Suppose that we have a linear system of equations

$$Ax=b$$

where $A$ is a $3 \times 3$ matrix and $x$ and $b$ are $3$-vectors. Let $y$ denote the solution of this system of equations. I want to change matrix $A$ such that the new solution is vector $z$ in which

$$z_1 > y_1, \qquad z_2 = y_2, \qquad z_3 < y_3$$

Is there a systematic way to achieve this? In other words, I want a systematic way of finding out what changes I should introduce in matrix $A$ such that

• some entries of the new solution $z$ are greater than the corresponding entries of the old solution $y$.

• other entries of the new solution $z$ are equal to the corresponding entries of the old solution $y$.

• some other entries of the new solution $z$ are less than the corresponding entries of the old solution $y$.

Is there a method or technique to achieve this? What is it called? Thank you.

Answer 1

Here is a systematic way of doing it. Numerically solve an optimization problem to find a matrix $E$, which is smallest in some sense, let's say Frobenius norm, such that $$(A+E)x = b$$ $$x_1 \ge y_1 + d$$ $$x_2 = y_2$$ $$x_3 \le y_3 - d$$where $d$ is some specified moimnimum amount of separation between the old and new solution elements, and is needed because numerical optimization solvers don't deal with strict inequalities for continuous variables.
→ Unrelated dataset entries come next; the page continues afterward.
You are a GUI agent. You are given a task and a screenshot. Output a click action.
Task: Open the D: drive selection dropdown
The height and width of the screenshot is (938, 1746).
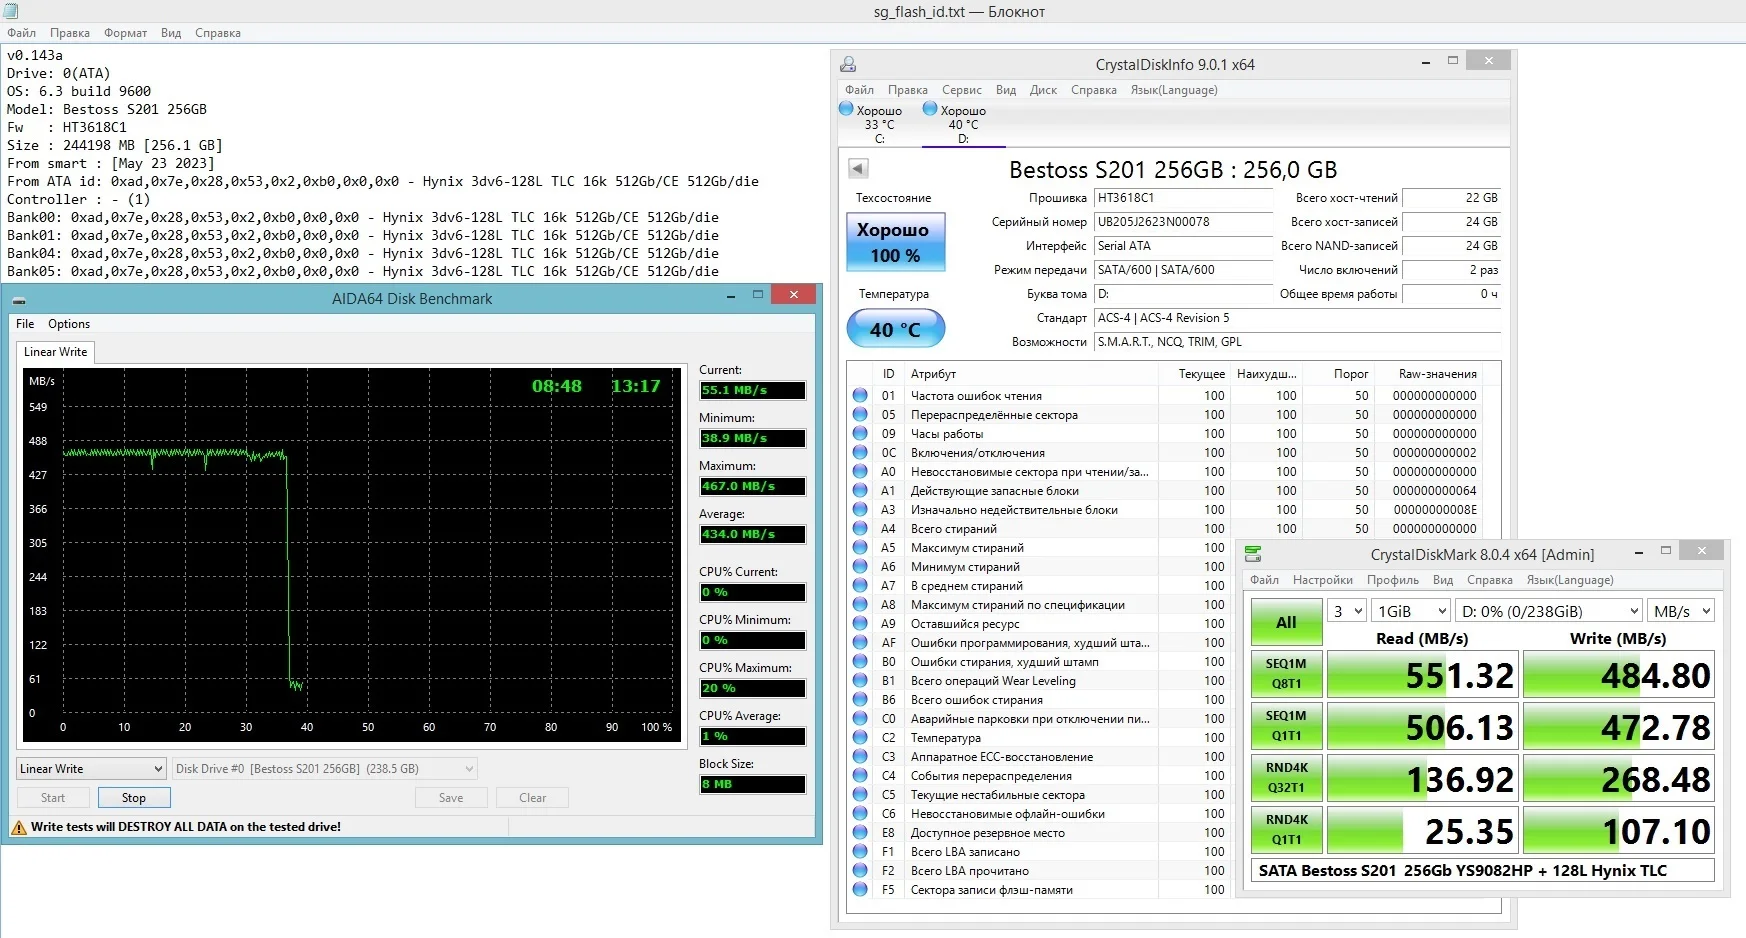[x=1548, y=611]
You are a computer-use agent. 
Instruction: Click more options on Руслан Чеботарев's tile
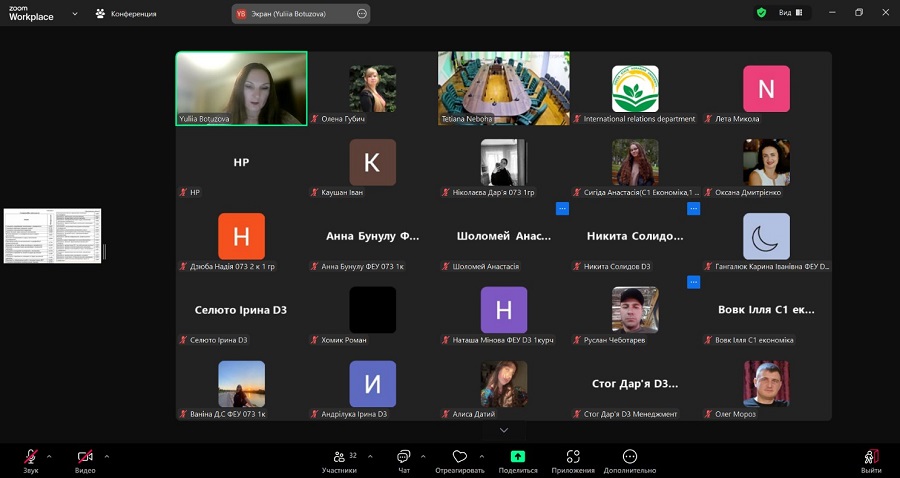click(x=693, y=282)
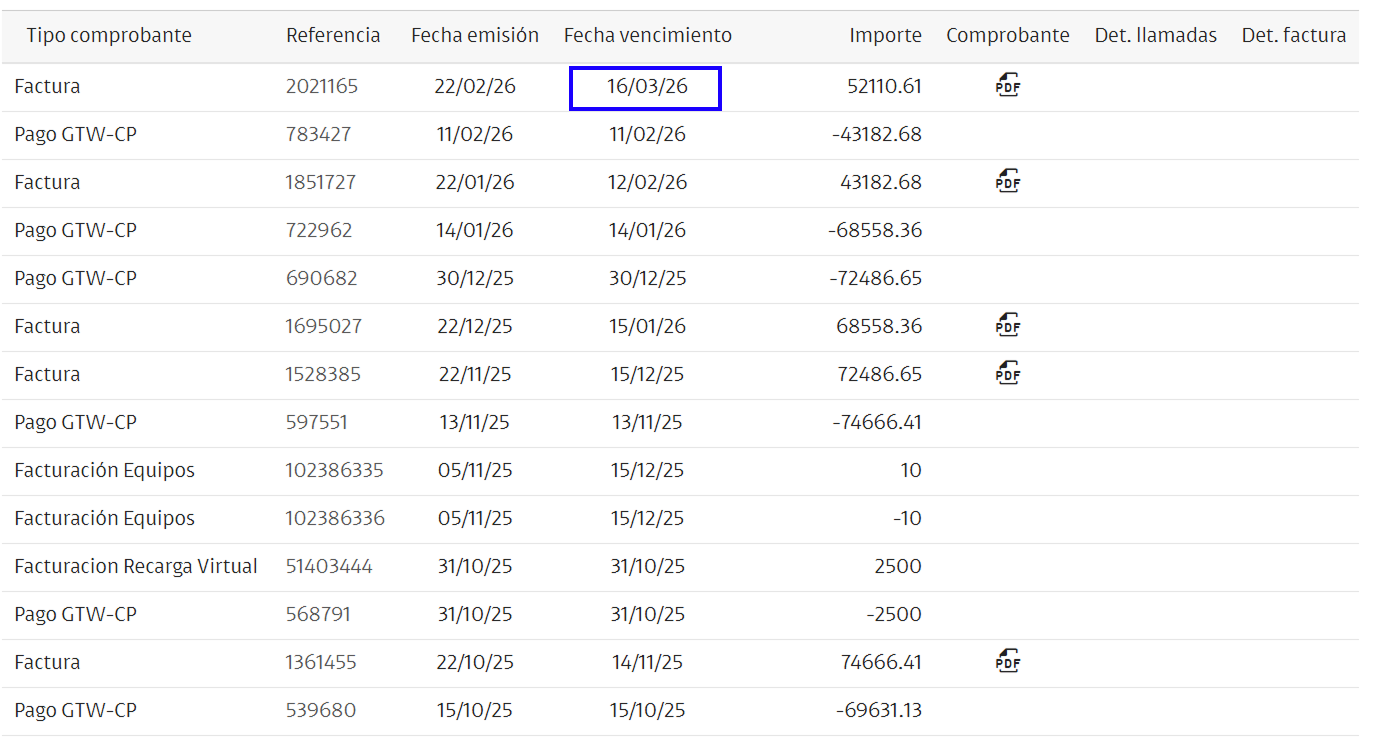This screenshot has width=1380, height=739.
Task: Select reference 2021165 link
Action: coord(322,86)
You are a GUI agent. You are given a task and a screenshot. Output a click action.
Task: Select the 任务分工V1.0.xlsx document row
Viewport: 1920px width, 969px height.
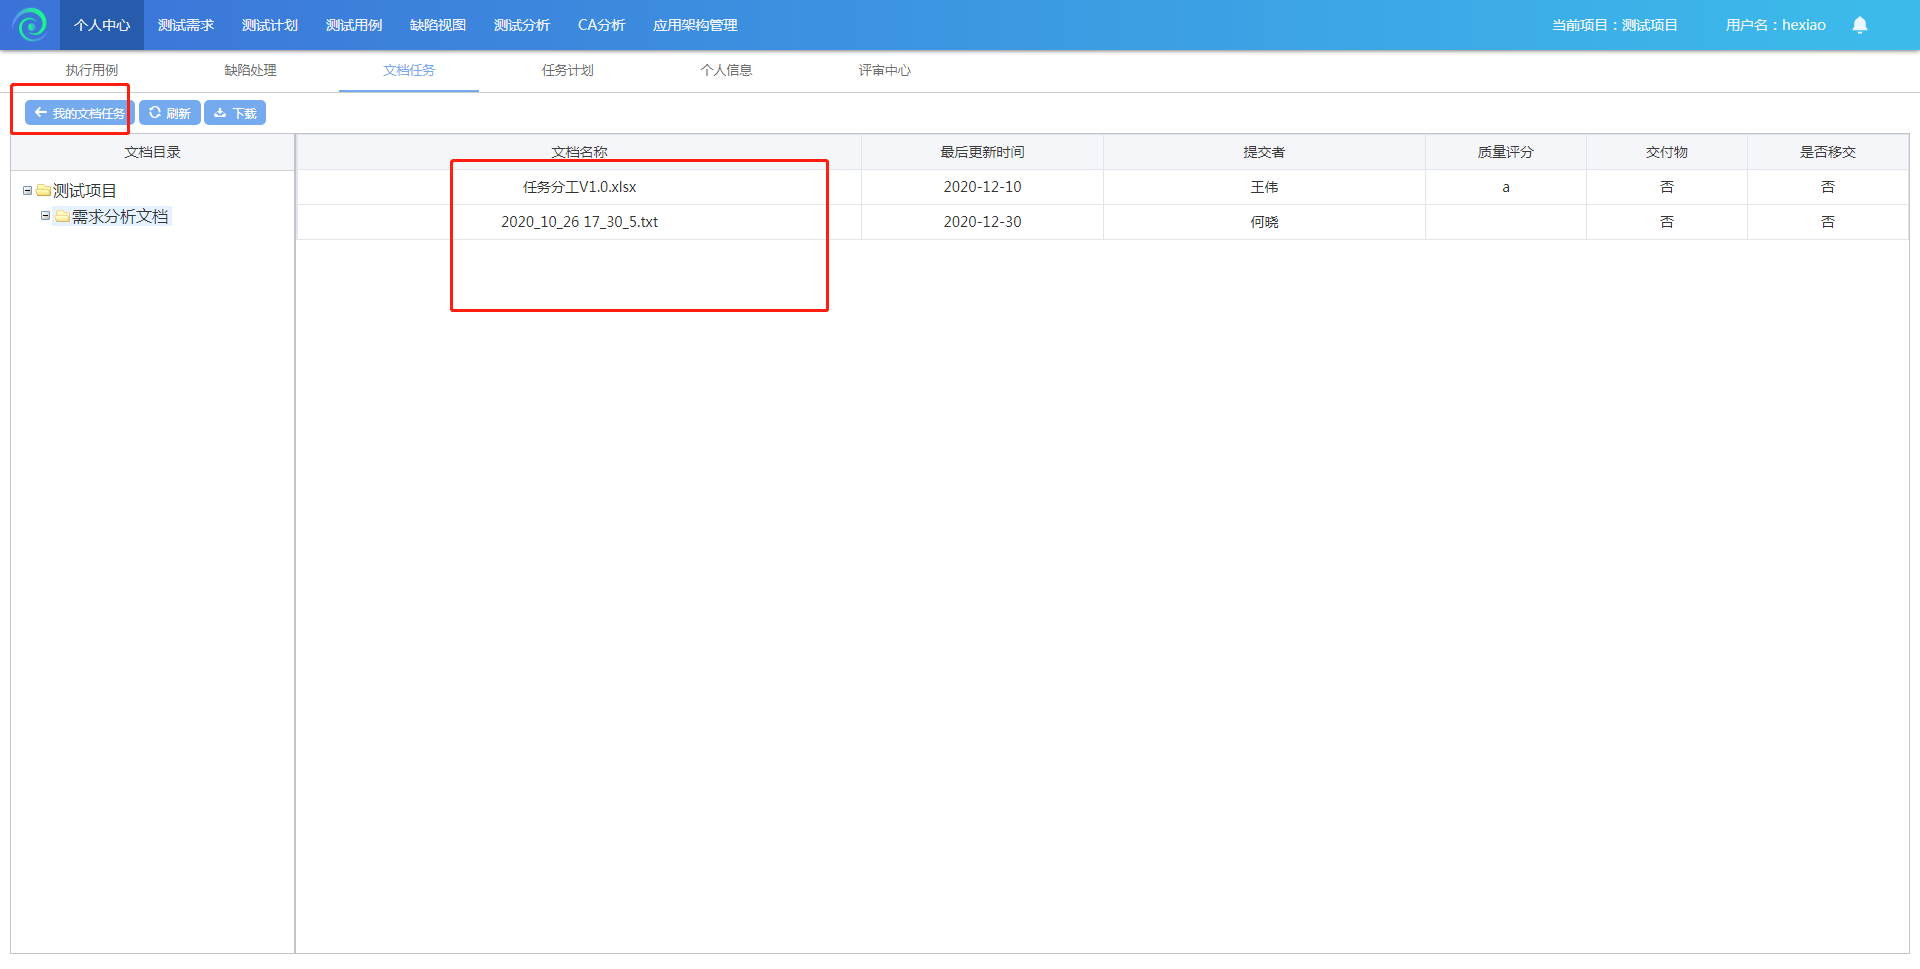tap(579, 187)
I show here an implementation in CVX (under MATLAB) for 3 by 3 $A$. But this easily generalizes to higher dimensions and many variations. $A$, $b$, $y$, and $d$ are the input data to the optimization problem, and $x$ and $E$ are the (decision) variables being solved for in the optimization.

cvx_begin
variables x(3) E(3,3)
minimize(norm(E,'fro'))
subject to
(A+E)*x == b
x(1) >= y(1) + d
x(1) == y(2) 
x(3) <= y(3) - d
cvx_end

At the conclusion of which E will be the matrix having smallest Frobenius norm which satisfies the constraints. Note that if $A$ is singular and there is a solution satisfying all the constraints with $E$ being the zero matrix (i.e., not "changing" $A$), then such a solution will be found by this optimization approach without any special logic being required.

Answer 2

If you want to, given a solution, obtain the matrix $A$, for the system $Ax=b$. You can do: $$Ax=[a_1,a_2,a_3]x=x_1a_1+x_2a_2+x_3a_3=b$$ Being $a_i$ the columns of the matrix A.

Choose linearly independent vectors $a_1$ and $a_2$ and compute $a_3$ as follows: $$a_3=\frac{1}{x_3}b-\frac{x_1}{x_3}a_1-\frac{x_2}{x_3}a_2$$ Make sure that the resulting matrix $A$ is nonsingular if you want a unique solution, i.e. choose for example $a_1$ and $a_2$ perpendicular to $b$.